Some weights of the model checkpoint at roberta-large-mnli were not used when initializing RobertaForSequenceClassification: ['roberta.pooler.dense.bias', 'roberta.pooler.dense.weight']
- This IS expected if you are initializing RobertaForSequenceClassification from the checkpoint of a model trained on another task or with another architecture (e.g. initializing a BertForSequenceClassification model from a BertForPreTraining model).
- This IS NOT expected if you are initializing RobertaForSequenceClassification from the checkpoint of a model that you expect to be exactly identical (initializing a BertForSequenceClassification model from a BertForSequenceClassification model).


In [17]:
premise="Two women are wandering along the shore drinking iced tea."
hypothesis="Two women are sitting on a blanket near some rocks talking about politics."

model_input = tokenizer(premise, hypothesis, return_tensors="pt")
print (tokenizer.decode(model_input["input_ids"][0]))
# note how we obtain a single sequence with <s>premise</s></s>hypothesis</s>


<s>Two women are wandering along the shore drinking iced tea.</s></s>Two women are sitting on a blanket near some rocks talking about politics.</s>


In [18]:
from torch.nn import Softmax
import torch

output = model(**model_input)

WHAT THIS EXERCISE ASKS:
A. In the RoBERTa notebook excerpt, take the part that opens with the words containing "Some weights of" and closes with "a BertForSequenceClassification model).", and write it out again, switching "RobertaForSequenceClassification" to "DebertaForSequenceClassification".
B. Pick up the RoBERTa notebook excerpt after its final line and carry it on.
The stored material after the RoBERTa notebook excerpt is separate from it.

[Stored dataset items]
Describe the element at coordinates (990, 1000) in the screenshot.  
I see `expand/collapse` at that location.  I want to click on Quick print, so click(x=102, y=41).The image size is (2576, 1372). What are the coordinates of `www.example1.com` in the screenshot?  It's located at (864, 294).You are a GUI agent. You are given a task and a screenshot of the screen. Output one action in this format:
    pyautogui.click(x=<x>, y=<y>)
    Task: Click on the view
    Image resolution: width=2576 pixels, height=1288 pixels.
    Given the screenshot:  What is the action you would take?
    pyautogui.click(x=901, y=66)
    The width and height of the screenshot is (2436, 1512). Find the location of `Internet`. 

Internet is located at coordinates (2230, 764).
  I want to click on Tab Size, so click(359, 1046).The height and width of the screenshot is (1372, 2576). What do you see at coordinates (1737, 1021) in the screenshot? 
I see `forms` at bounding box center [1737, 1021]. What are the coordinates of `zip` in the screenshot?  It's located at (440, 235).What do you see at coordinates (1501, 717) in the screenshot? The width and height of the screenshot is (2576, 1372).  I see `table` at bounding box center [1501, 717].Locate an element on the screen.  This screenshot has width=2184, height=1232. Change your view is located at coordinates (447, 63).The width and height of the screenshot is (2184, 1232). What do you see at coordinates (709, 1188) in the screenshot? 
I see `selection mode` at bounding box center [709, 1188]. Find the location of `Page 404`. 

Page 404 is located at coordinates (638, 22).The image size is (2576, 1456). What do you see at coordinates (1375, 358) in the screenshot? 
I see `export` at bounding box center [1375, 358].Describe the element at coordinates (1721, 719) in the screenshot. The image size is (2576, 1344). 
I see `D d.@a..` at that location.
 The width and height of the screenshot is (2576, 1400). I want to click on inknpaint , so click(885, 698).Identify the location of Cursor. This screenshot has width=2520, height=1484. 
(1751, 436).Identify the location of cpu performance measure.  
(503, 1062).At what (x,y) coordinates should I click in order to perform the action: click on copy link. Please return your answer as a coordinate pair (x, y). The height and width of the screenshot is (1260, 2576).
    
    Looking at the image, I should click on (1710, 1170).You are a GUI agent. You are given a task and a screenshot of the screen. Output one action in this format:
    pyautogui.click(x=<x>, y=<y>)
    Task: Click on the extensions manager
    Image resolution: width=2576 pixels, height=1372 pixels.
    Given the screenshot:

EXPECTED RESPONSES:
A.
Some weights of the model checkpoint at roberta-large-mnli were not used when initializing DebertaForSequenceClassification: ['roberta.pooler.dense.bias', 'roberta.pooler.dense.weight']
- This IS expected if you are initializing DebertaForSequenceClassification from the checkpoint of a model trained on another task or with another architecture (e.g. initializing a BertForSequenceClassification model from a BertForPreTraining model).
- This IS NOT expected if you are initializing DebertaForSequenceClassification from the checkpoint of a model that you expect to be exactly identical (initializing a BertForSequenceClassification model from a BertForSequenceClassification model).

B.
softmax = Softmax()
probs = softmax(output.logits)

In [19]:
print (probs)

id2label = {0:"Contradiction", 1:"Neutral", 2:"Entailment"} # these are label2id from MNLI

argmax = torch.argmax(output.logits[0].detach()).item()
print (id2label[argmax])

#print (id2label[torch.argmax(output.logits)])

tensor([[0.8877, 0.1107, 0.0016]], grad_fn=<SoftmaxBackward0>)
Contradiction


In [20]:
# do it for a whole batch

premises = ["If you help the needy, God will reward you.", "An interplanetary spacecraft is in orbit around a gas giant's icy moon.", "A large, gray elephant walked beside a herd of zebras.", "A handmade djembe was on display at the Smithsonian."]
hypotheses = ["Giving money to the poor has good consequences.", "The spacecraft has the ability to travel between planets.", "The elephant was lost.", "Visitors could see the djembe."] 

model_inputs = tokenizer(premises, hypotheses, return_tensors="pt", padding=True, truncation=True, max_length=256)


In [21]:
output = model(**model_inputs)
softmax = Softmax()
probs = softmax(output.logits)

for premise, hypothesis, prediction in zip(premises, hypotheses, probs):
    argmax = torch.argmax(prediction).item()
    print (premise, "--", hypothesis, "--", id2label[argmax])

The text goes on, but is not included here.